La gran asignatura pendiente continúa siendo el desarrollo del África Subsahariana, ahora crecientemente amenazado por la expansión del islamismo. Sólo apostando por la educación esas sociedades estarán en condiciones de salir adelante, siguiendo el ejemplo de los Estados del área del Pacífico. La corrupción política hipoteca las administraciones, drena su financiación y se convierte en el principal obstáculo para la necesaria modernización del Estado. La ayuda internacional, imprescindible para financiar las grandes reformas pendientes, no siempre cumple su cometido al entrar, voluntaria o involuntariamente, en el circuito de la corrupción.

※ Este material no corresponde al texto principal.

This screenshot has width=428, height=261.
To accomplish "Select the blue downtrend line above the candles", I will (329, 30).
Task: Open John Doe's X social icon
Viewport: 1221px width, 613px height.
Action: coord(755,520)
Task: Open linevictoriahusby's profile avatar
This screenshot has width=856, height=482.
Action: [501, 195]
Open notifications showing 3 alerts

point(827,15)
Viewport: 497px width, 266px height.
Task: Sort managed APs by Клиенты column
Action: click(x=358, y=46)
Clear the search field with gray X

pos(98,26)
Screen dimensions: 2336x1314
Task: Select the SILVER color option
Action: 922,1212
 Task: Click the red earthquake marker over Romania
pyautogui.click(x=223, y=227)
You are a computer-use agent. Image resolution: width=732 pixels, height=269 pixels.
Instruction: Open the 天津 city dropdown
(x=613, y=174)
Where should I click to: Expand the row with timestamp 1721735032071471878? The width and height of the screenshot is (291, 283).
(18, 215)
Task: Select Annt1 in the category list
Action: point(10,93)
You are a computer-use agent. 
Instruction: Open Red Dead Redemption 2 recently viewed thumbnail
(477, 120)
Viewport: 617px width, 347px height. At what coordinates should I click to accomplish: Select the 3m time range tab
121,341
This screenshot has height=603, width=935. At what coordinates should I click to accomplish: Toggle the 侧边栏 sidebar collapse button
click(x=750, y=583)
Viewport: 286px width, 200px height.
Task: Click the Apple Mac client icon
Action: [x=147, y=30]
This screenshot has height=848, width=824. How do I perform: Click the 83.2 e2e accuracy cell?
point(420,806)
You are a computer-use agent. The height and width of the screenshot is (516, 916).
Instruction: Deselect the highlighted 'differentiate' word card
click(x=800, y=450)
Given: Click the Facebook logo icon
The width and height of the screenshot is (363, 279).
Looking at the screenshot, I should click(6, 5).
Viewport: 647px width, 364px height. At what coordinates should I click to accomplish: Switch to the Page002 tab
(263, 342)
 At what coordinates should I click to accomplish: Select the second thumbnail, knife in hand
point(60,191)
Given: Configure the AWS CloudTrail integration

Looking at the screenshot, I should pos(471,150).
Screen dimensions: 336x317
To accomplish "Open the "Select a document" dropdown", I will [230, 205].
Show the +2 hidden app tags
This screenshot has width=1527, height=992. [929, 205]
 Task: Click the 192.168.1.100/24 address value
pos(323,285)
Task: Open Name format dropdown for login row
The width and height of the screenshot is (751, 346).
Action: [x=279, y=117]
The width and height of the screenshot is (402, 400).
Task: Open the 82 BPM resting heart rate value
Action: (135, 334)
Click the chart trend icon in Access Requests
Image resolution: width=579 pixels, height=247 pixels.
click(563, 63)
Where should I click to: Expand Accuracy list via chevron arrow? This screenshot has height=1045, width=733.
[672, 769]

La estabilidad no ha sido una característica del 2011 y no parece que lo vaya a ser del 2012. Vivimos tiempos de cambio acelerado, en que los viejos organismos de la postguerra mundial resultan inoperantes mientras nuevos conflictos regionales amenazan la seguridad internacional. Son años de confusión, en los que el pasado y la neblina de la actualidad nos impiden ver con claridad lo que el futuro inmediato nos depara.